◆ What the task requires ◆
Would you give all of the records again, exactly as they read?

++++++

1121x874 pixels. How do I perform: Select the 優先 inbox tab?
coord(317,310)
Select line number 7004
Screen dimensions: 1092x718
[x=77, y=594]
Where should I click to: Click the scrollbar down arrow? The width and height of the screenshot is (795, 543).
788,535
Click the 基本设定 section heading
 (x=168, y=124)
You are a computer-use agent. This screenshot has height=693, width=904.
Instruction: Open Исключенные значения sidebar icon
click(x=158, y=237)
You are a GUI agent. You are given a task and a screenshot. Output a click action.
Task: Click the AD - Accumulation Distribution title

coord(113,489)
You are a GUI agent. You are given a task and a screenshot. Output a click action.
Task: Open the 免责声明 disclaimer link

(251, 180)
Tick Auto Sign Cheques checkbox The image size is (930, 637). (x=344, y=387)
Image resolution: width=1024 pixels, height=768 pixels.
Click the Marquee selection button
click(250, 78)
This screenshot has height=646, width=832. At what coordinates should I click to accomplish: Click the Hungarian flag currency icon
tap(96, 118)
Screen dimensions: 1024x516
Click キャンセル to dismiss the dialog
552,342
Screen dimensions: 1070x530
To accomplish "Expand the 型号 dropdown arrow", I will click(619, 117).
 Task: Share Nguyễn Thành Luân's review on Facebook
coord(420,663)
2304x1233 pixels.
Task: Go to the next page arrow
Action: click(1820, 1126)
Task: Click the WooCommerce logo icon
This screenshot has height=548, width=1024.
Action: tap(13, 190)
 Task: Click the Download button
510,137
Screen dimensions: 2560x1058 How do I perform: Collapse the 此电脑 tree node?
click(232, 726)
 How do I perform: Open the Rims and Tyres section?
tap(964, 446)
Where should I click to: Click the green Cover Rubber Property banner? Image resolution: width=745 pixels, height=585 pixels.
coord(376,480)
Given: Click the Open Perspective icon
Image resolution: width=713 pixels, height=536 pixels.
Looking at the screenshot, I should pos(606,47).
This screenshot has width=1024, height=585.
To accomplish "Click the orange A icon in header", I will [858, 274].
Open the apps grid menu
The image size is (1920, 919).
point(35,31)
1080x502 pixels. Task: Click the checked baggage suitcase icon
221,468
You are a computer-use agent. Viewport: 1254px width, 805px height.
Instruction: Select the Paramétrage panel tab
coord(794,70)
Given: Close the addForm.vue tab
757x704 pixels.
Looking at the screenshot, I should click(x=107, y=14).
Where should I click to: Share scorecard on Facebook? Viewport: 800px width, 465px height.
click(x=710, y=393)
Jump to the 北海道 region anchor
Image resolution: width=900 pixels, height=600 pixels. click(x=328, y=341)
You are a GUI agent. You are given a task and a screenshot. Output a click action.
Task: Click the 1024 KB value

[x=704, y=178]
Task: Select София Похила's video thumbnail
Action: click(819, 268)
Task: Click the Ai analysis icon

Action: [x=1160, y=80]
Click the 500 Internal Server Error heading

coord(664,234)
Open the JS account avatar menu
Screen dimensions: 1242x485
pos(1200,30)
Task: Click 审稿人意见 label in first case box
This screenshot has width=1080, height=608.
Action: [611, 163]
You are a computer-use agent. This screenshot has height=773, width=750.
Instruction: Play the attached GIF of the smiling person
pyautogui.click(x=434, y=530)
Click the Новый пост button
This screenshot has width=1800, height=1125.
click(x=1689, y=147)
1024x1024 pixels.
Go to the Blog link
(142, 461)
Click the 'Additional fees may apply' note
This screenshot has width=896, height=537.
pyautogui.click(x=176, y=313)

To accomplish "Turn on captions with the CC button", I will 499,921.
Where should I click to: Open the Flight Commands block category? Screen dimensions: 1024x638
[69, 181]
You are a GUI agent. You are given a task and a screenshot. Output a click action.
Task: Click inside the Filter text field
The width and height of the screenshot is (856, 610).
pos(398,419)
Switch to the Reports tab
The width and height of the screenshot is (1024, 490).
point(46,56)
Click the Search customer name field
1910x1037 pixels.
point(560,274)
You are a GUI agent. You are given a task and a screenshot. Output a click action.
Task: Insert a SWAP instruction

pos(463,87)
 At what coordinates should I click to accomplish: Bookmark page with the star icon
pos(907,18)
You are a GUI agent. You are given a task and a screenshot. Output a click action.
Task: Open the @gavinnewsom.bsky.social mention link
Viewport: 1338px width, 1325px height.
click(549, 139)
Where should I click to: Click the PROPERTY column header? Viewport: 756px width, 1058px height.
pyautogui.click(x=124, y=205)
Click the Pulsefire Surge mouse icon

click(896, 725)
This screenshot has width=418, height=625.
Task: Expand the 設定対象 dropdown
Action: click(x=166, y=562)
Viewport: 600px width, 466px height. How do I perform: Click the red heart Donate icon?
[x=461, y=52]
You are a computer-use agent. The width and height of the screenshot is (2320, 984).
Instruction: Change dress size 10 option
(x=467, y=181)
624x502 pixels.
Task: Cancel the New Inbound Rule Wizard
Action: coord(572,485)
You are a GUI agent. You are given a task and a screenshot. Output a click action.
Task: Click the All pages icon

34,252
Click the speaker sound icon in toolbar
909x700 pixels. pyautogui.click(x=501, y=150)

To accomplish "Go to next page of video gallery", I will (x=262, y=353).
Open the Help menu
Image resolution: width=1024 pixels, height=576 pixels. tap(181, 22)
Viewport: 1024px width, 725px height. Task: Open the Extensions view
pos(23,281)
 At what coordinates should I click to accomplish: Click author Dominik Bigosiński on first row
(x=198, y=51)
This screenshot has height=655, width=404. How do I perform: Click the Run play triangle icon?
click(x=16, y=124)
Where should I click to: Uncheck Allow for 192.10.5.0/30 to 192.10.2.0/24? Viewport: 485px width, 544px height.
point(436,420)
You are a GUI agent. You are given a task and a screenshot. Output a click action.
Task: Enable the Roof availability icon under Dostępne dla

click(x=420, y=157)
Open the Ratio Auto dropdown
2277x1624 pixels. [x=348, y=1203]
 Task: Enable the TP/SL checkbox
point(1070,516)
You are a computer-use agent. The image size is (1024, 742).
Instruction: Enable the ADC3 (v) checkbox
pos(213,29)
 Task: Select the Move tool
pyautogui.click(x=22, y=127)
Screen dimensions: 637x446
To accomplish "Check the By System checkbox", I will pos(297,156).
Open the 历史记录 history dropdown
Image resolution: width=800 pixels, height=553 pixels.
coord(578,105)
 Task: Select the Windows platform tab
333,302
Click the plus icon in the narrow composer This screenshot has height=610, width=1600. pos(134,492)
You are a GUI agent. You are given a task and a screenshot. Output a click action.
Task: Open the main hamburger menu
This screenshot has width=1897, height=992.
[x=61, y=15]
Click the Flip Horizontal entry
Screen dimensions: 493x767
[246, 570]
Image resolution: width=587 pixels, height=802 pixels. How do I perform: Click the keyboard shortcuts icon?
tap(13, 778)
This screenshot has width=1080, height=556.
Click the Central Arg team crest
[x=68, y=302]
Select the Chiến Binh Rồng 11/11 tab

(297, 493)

++++++

◆ Written response ◆
1121x874 pixels. How do I perform: Select the 優先 inbox tab?
coord(317,310)
Select line number 7004
Screen dimensions: 1092x718
[x=77, y=594]
Where should I click to: Click the scrollbar down arrow? The width and height of the screenshot is (795, 543).
788,535
Click the 基本设定 section heading
 (x=168, y=124)
You are a computer-use agent. This screenshot has height=693, width=904.
Instruction: Open Исключенные значения sidebar icon
click(x=158, y=237)
You are a GUI agent. You are given a task and a screenshot. Output a click action.
Task: Click the AD - Accumulation Distribution title

coord(113,489)
You are a GUI agent. You are given a task and a screenshot. Output a click action.
Task: Open the 免责声明 disclaimer link

(251, 180)
Tick Auto Sign Cheques checkbox The image size is (930, 637). (x=344, y=387)
Image resolution: width=1024 pixels, height=768 pixels.
Click the Marquee selection button
click(250, 78)
This screenshot has height=646, width=832. At what coordinates should I click to accomplish: Click the Hungarian flag currency icon
tap(96, 118)
Screen dimensions: 1024x516
Click キャンセル to dismiss the dialog
552,342
Screen dimensions: 1070x530
To accomplish "Expand the 型号 dropdown arrow", I will click(619, 117).
 Task: Share Nguyễn Thành Luân's review on Facebook
coord(420,663)
2304x1233 pixels.
Task: Go to the next page arrow
Action: click(1820, 1126)
Task: Click the WooCommerce logo icon
This screenshot has height=548, width=1024.
Action: tap(13, 190)
 Task: Click the Download button
510,137
Screen dimensions: 2560x1058 How do I perform: Collapse the 此电脑 tree node?
click(232, 726)
 How do I perform: Open the Rims and Tyres section?
tap(964, 446)
Where should I click to: Click the green Cover Rubber Property banner? Image resolution: width=745 pixels, height=585 pixels.
coord(376,480)
Given: Click the Open Perspective icon
Image resolution: width=713 pixels, height=536 pixels.
Looking at the screenshot, I should pos(606,47).
This screenshot has width=1024, height=585.
To accomplish "Click the orange A icon in header", I will [858, 274].
Open the apps grid menu
The image size is (1920, 919).
point(35,31)
1080x502 pixels. Task: Click the checked baggage suitcase icon
221,468
You are a computer-use agent. Viewport: 1254px width, 805px height.
Instruction: Select the Paramétrage panel tab
coord(794,70)
Given: Close the addForm.vue tab
757x704 pixels.
Looking at the screenshot, I should click(x=107, y=14).
Where should I click to: Share scorecard on Facebook? Viewport: 800px width, 465px height.
click(x=710, y=393)
Jump to the 北海道 region anchor
Image resolution: width=900 pixels, height=600 pixels. click(x=328, y=341)
You are a GUI agent. You are given a task and a screenshot. Output a click action.
Task: Click the 1024 KB value

[x=704, y=178]
Task: Select София Похила's video thumbnail
Action: click(819, 268)
Task: Click the Ai analysis icon

Action: [x=1160, y=80]
Click the 500 Internal Server Error heading

coord(664,234)
Open the JS account avatar menu
Screen dimensions: 1242x485
pos(1200,30)
Task: Click 审稿人意见 label in first case box
This screenshot has width=1080, height=608.
Action: [611, 163]
You are a computer-use agent. This screenshot has height=773, width=750.
Instruction: Play the attached GIF of the smiling person
pyautogui.click(x=434, y=530)
Click the Новый пост button
This screenshot has width=1800, height=1125.
click(x=1689, y=147)
1024x1024 pixels.
Go to the Blog link
(142, 461)
Click the 'Additional fees may apply' note
This screenshot has width=896, height=537.
pyautogui.click(x=176, y=313)

To accomplish "Turn on captions with the CC button", I will 499,921.
Where should I click to: Open the Flight Commands block category? Screen dimensions: 1024x638
[69, 181]
You are a GUI agent. You are given a task and a screenshot. Output a click action.
Task: Click inside the Filter text field
The width and height of the screenshot is (856, 610).
pos(398,419)
Switch to the Reports tab
The width and height of the screenshot is (1024, 490).
point(46,56)
Click the Search customer name field
1910x1037 pixels.
point(560,274)
You are a GUI agent. You are given a task and a screenshot. Output a click action.
Task: Insert a SWAP instruction

pos(463,87)
 At what coordinates should I click to accomplish: Bookmark page with the star icon
pos(907,18)
You are a GUI agent. You are given a task and a screenshot. Output a click action.
Task: Open the @gavinnewsom.bsky.social mention link
Viewport: 1338px width, 1325px height.
click(549, 139)
Where should I click to: Click the PROPERTY column header? Viewport: 756px width, 1058px height.
pyautogui.click(x=124, y=205)
Click the Pulsefire Surge mouse icon

click(896, 725)
This screenshot has width=418, height=625.
Task: Expand the 設定対象 dropdown
Action: click(x=166, y=562)
Viewport: 600px width, 466px height. How do I perform: Click the red heart Donate icon?
[x=461, y=52]
You are a computer-use agent. The width and height of the screenshot is (2320, 984).
Instruction: Change dress size 10 option
(x=467, y=181)
624x502 pixels.
Task: Cancel the New Inbound Rule Wizard
Action: coord(572,485)
You are a GUI agent. You are given a task and a screenshot. Output a click action.
Task: Click the All pages icon

34,252
Click the speaker sound icon in toolbar
909x700 pixels. pyautogui.click(x=501, y=150)

To accomplish "Go to next page of video gallery", I will (x=262, y=353).
Open the Help menu
Image resolution: width=1024 pixels, height=576 pixels. tap(181, 22)
Viewport: 1024px width, 725px height. Task: Open the Extensions view
pos(23,281)
 At what coordinates should I click to accomplish: Click author Dominik Bigosiński on first row
(x=198, y=51)
This screenshot has height=655, width=404. How do I perform: Click the Run play triangle icon?
click(x=16, y=124)
Where should I click to: Uncheck Allow for 192.10.5.0/30 to 192.10.2.0/24? Viewport: 485px width, 544px height.
point(436,420)
You are a GUI agent. You are given a task and a screenshot. Output a click action.
Task: Enable the Roof availability icon under Dostępne dla

click(x=420, y=157)
Open the Ratio Auto dropdown
2277x1624 pixels. [x=348, y=1203]
 Task: Enable the TP/SL checkbox
point(1070,516)
You are a computer-use agent. The image size is (1024, 742).
Instruction: Enable the ADC3 (v) checkbox
pos(213,29)
 Task: Select the Move tool
pyautogui.click(x=22, y=127)
Screen dimensions: 637x446
To accomplish "Check the By System checkbox", I will pos(297,156).
Open the 历史记录 history dropdown
Image resolution: width=800 pixels, height=553 pixels.
coord(578,105)
 Task: Select the Windows platform tab
333,302
Click the plus icon in the narrow composer This screenshot has height=610, width=1600. pos(134,492)
You are a GUI agent. You are given a task and a screenshot. Output a click action.
Task: Open the main hamburger menu
This screenshot has width=1897, height=992.
[x=61, y=15]
Click the Flip Horizontal entry
Screen dimensions: 493x767
[246, 570]
Image resolution: width=587 pixels, height=802 pixels. How do I perform: Click the keyboard shortcuts icon?
tap(13, 778)
This screenshot has width=1080, height=556.
Click the Central Arg team crest
[x=68, y=302]
Select the Chiến Binh Rồng 11/11 tab

(297, 493)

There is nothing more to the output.